What the exercise asks:
Copy exactly the lines of the records below, starting at the line that contains "Screen dimensions: 603x277" and continuing through the last line, both included; omit any pictures.

(Collected data entries)
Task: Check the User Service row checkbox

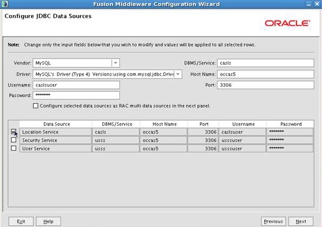Action: (x=13, y=148)
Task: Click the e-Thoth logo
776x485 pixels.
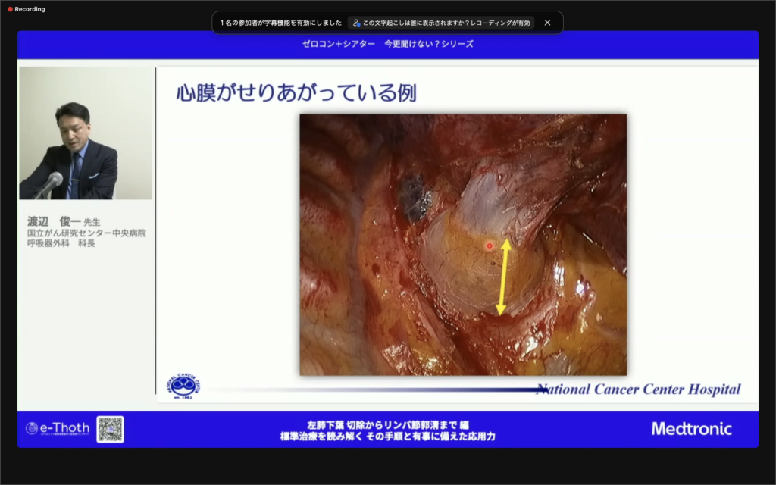Action: tap(58, 429)
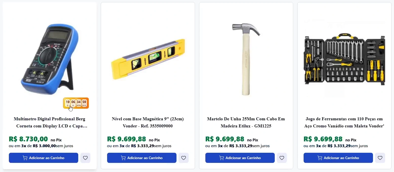Viewport: 394px width, 172px height.
Task: Open Jogo de Ferramentas 110 Peças title
Action: tap(344, 122)
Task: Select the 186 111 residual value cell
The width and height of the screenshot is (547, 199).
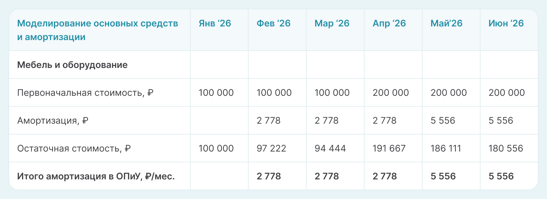Action: click(x=446, y=148)
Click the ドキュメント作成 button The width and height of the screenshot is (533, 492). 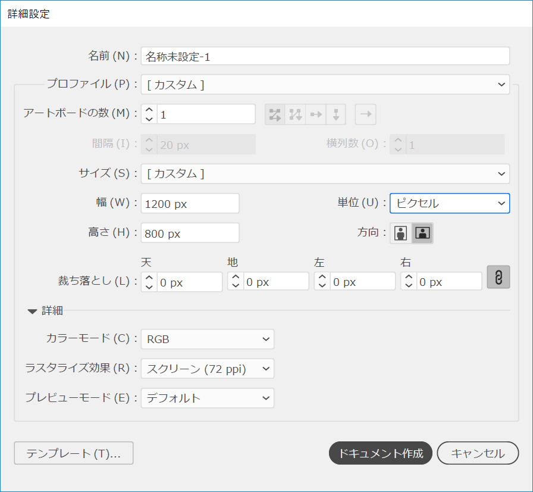coord(381,453)
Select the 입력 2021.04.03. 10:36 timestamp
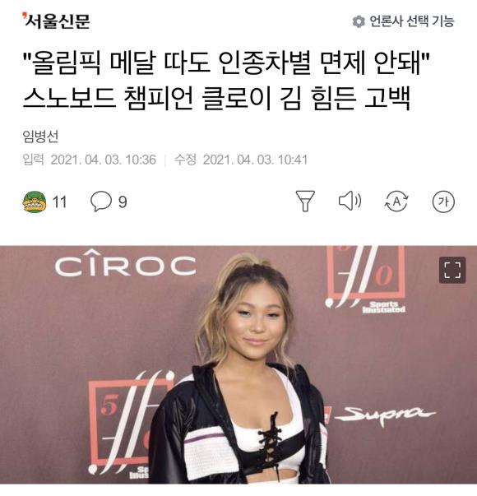Viewport: 477px width, 496px height. 89,160
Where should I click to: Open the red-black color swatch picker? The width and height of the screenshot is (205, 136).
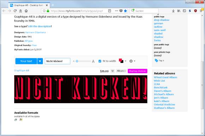pos(122,61)
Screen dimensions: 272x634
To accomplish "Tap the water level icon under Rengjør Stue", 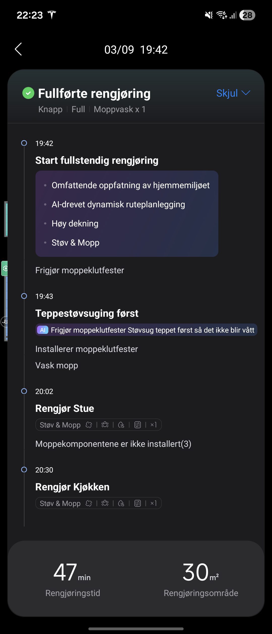I will [x=105, y=425].
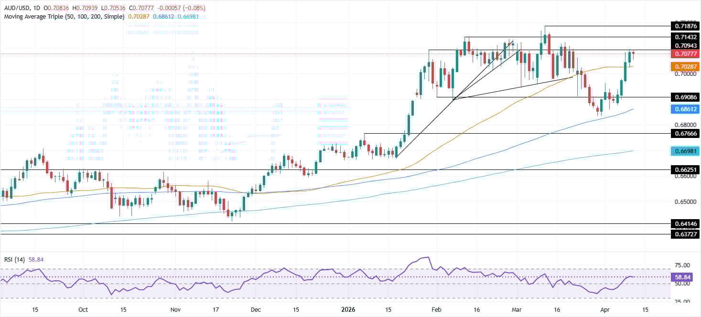Click the purple RSI value tag 58.84
The height and width of the screenshot is (317, 701).
pos(684,277)
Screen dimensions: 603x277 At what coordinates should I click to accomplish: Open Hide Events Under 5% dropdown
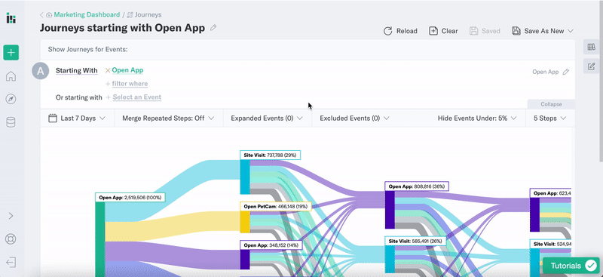pyautogui.click(x=477, y=118)
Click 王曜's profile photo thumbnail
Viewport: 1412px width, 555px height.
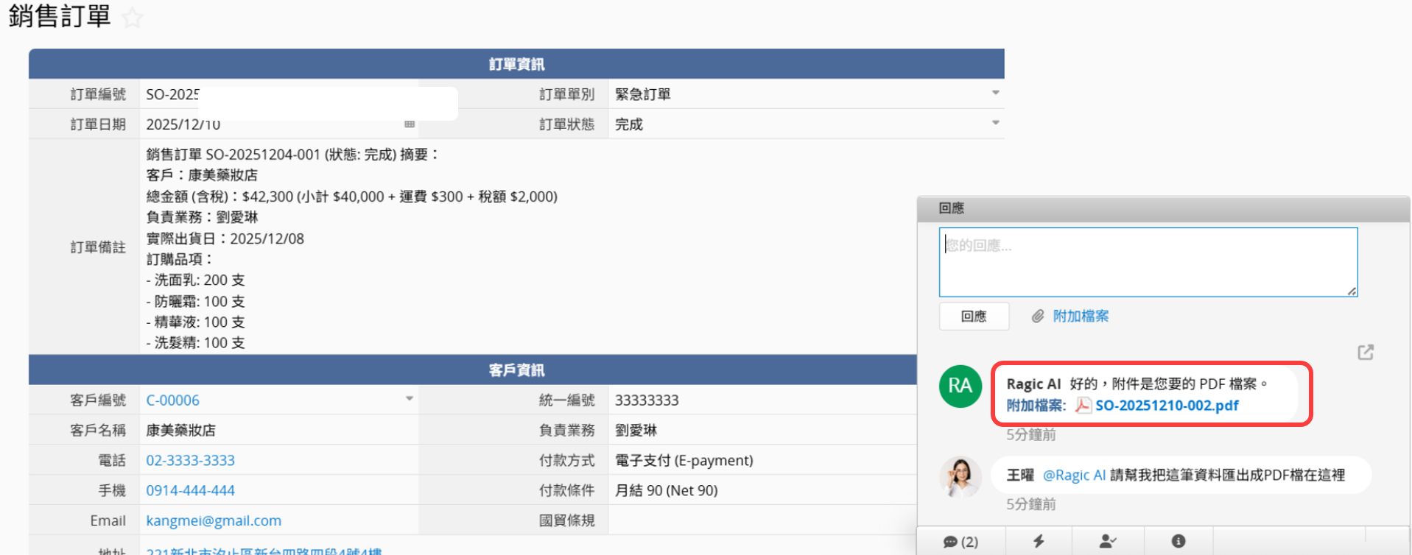point(960,477)
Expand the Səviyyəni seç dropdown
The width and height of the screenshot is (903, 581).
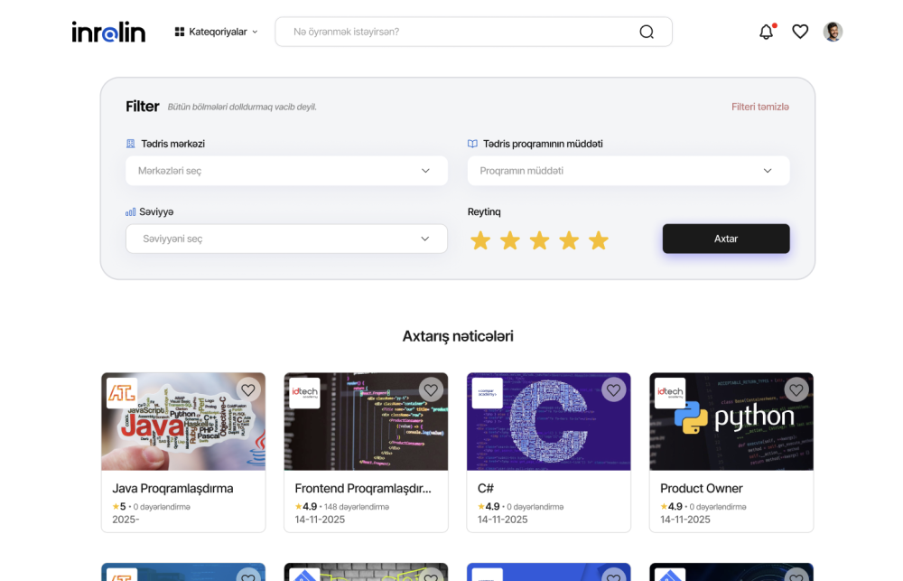click(x=286, y=239)
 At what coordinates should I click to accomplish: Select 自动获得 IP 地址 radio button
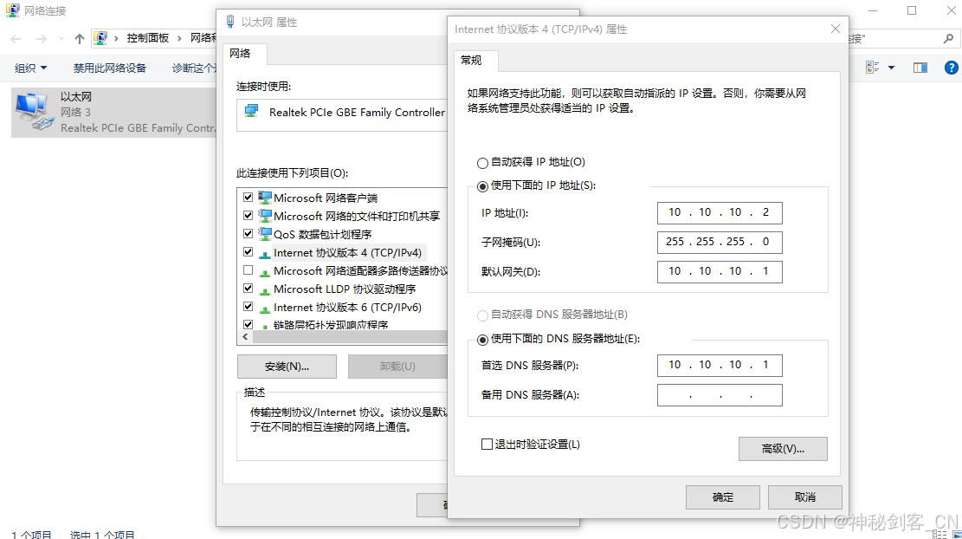pos(482,163)
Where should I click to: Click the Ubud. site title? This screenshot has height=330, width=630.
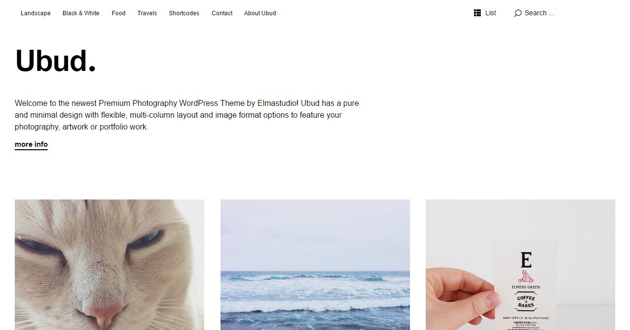click(56, 61)
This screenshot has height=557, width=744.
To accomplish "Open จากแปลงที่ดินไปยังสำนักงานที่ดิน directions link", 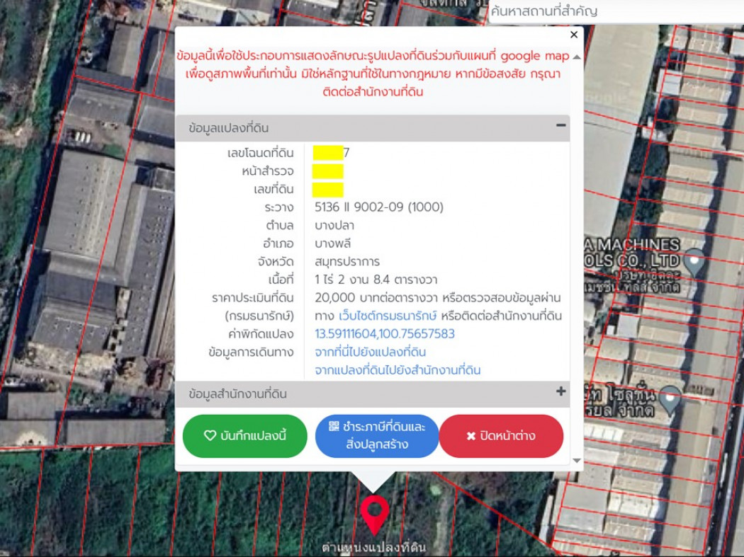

Output of the exercise:
Screen dimensions: 603x277 At what coordinates should I click to accomplish: Open Hide Events Under 5% dropdown
pyautogui.click(x=477, y=118)
Click 王曜's profile photo thumbnail
Viewport: 1412px width, 555px height.
point(960,477)
Expand the Səviyyəni seç dropdown
The width and height of the screenshot is (903, 581).
click(x=286, y=239)
 At what coordinates should I click to accomplish: Select 自动获得 IP 地址 radio button
pos(482,163)
Where should I click to: Click the Ubud. site title? This screenshot has height=330, width=630.
click(56, 61)
This screenshot has height=557, width=744.
To accomplish "Open จากแปลงที่ดินไปยังสำนักงานที่ดิน directions link", 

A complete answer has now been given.